◆ **What to work on**: Return every line below that contains the string "height", matching its case exactly.

-------- Raw data

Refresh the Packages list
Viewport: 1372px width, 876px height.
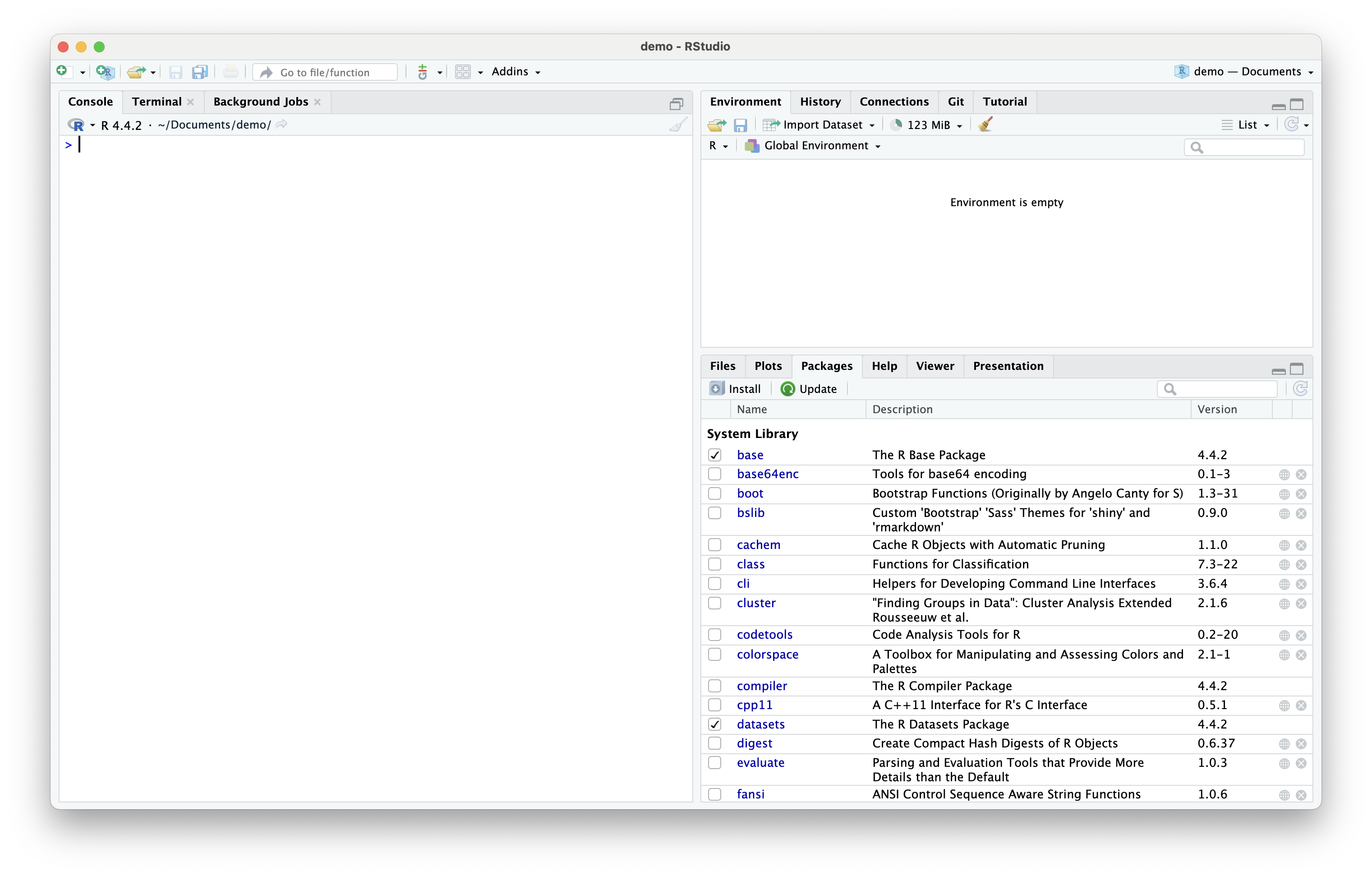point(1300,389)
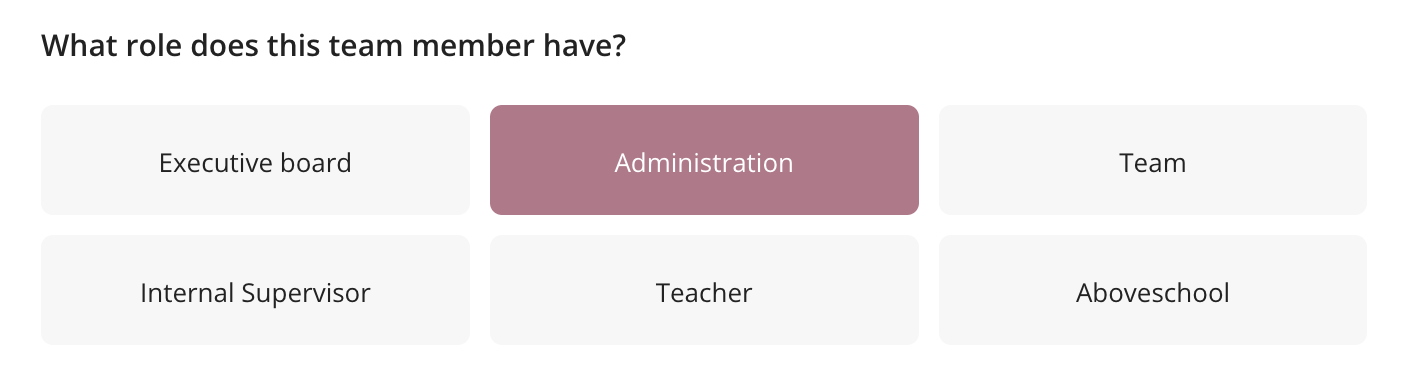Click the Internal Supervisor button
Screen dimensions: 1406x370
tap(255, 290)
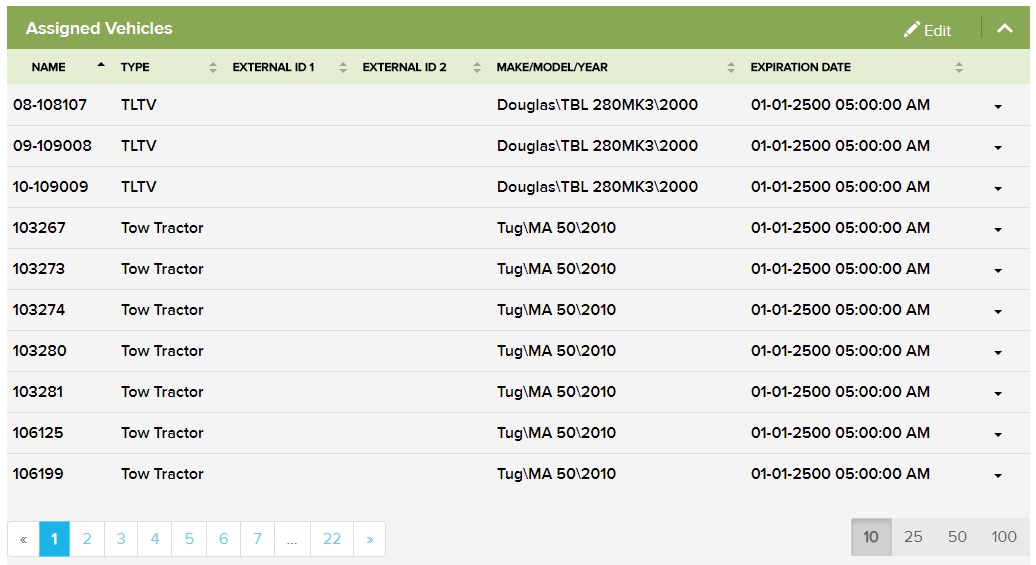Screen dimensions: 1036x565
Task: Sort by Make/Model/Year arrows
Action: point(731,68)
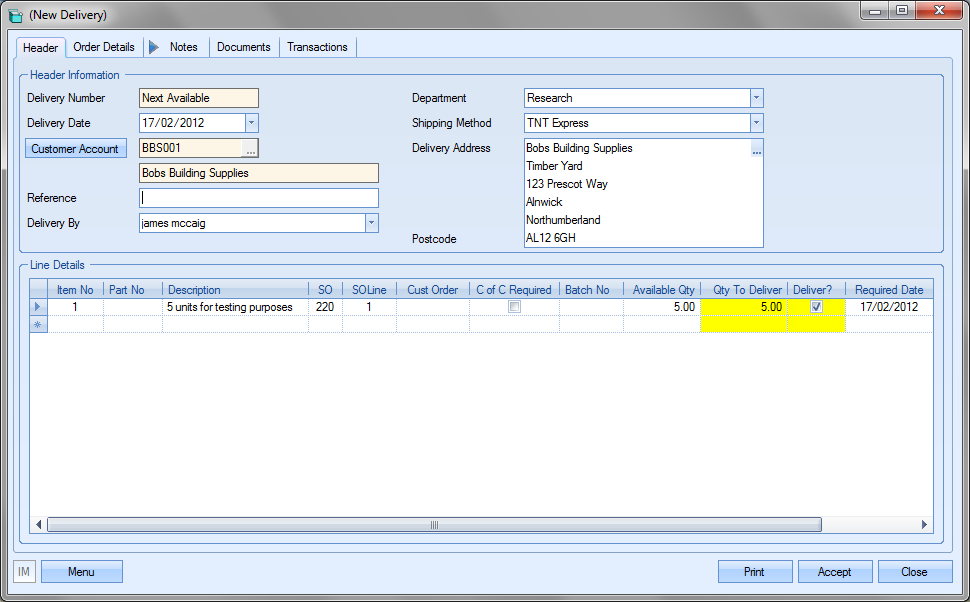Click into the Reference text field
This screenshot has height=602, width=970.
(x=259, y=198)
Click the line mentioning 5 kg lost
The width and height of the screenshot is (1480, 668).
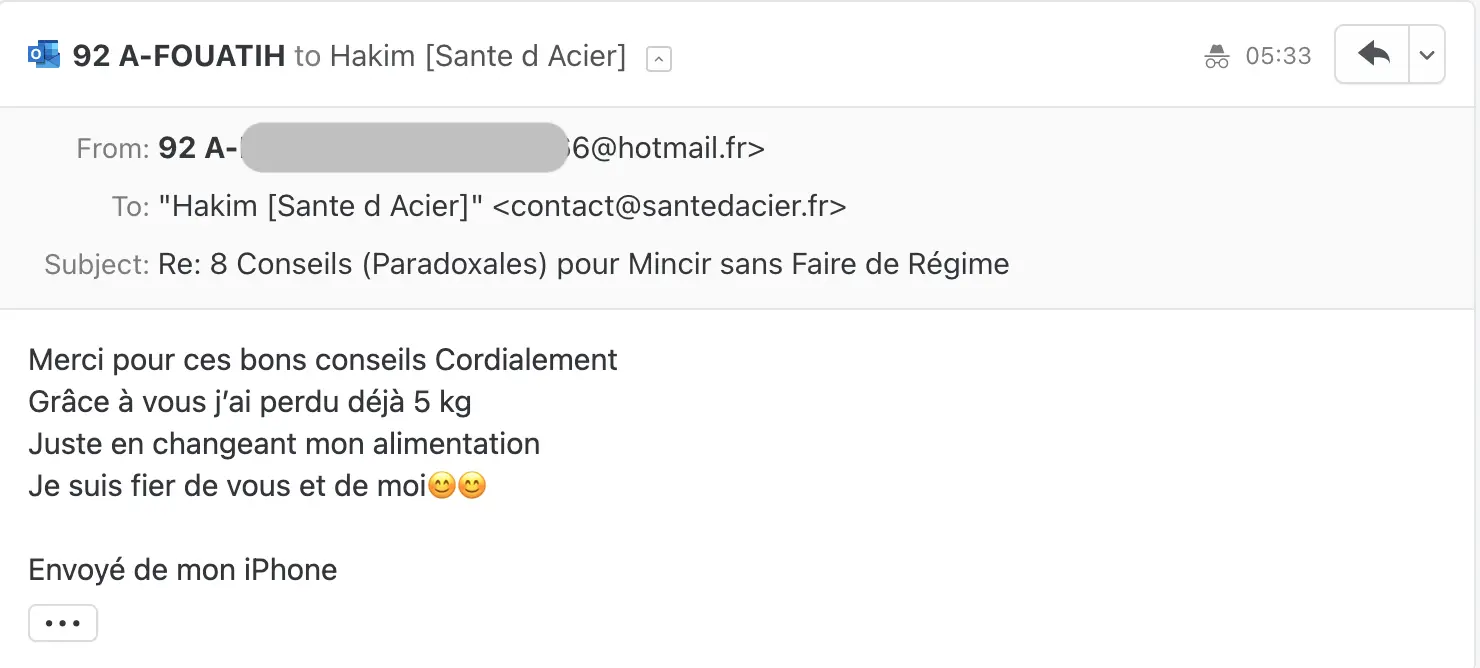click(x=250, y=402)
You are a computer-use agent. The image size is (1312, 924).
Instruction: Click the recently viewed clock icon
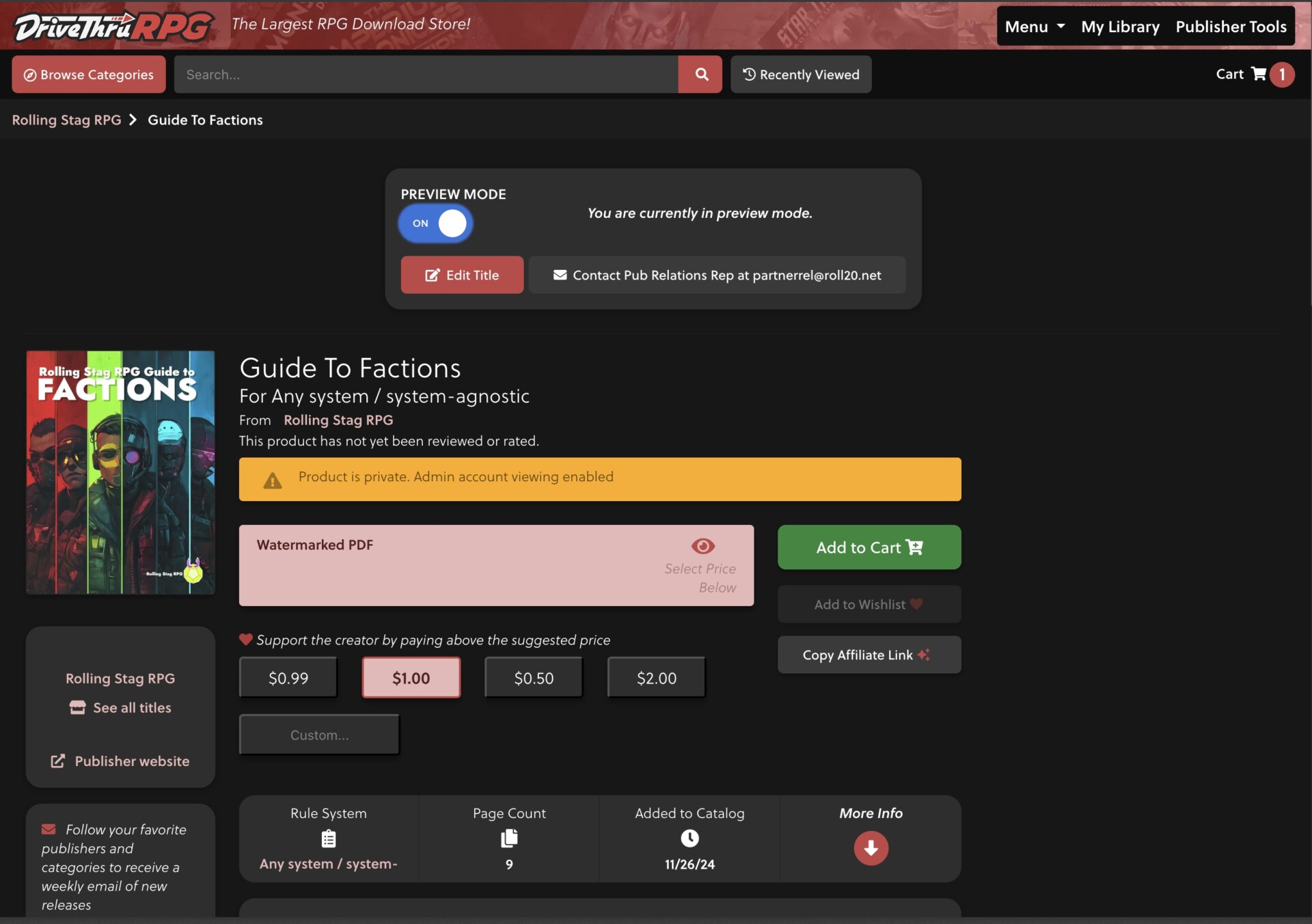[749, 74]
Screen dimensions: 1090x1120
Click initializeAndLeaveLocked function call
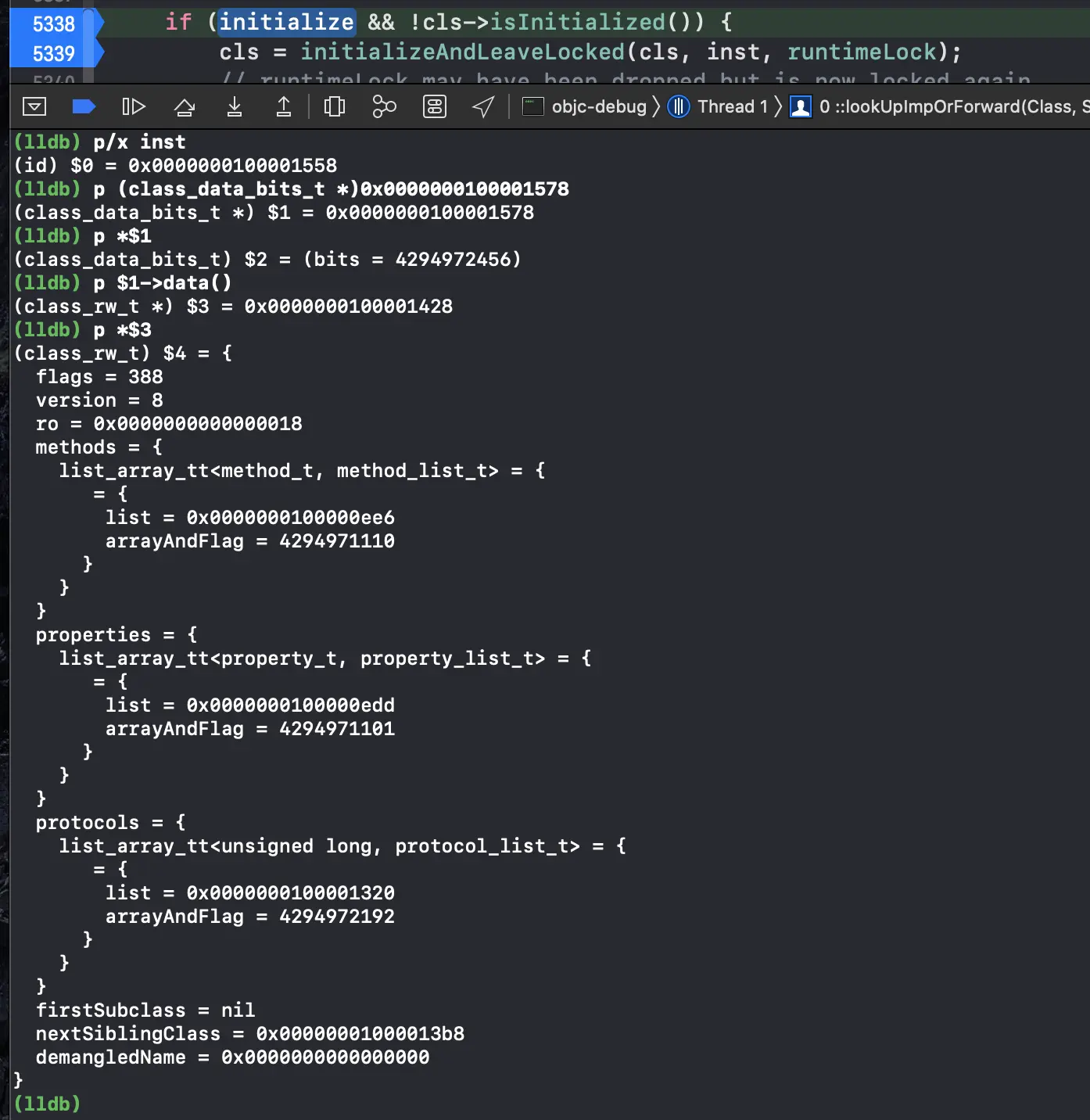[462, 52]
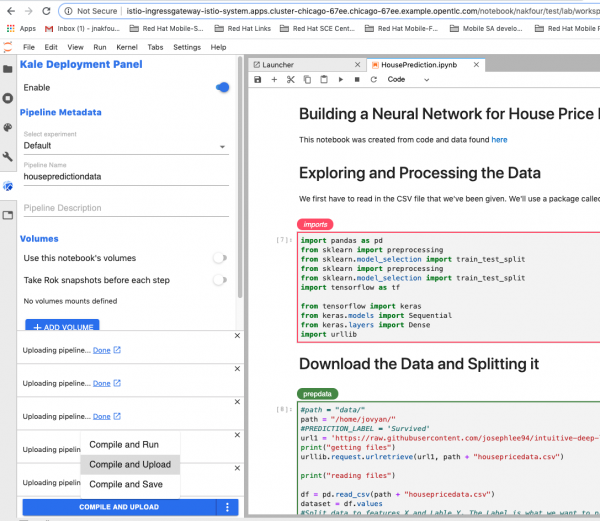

----------------

◆ **Written answer**:
Viewport: 1372px width, 876px height.
This screenshot has height=602, width=970.
The width and height of the screenshot is (1480, 668).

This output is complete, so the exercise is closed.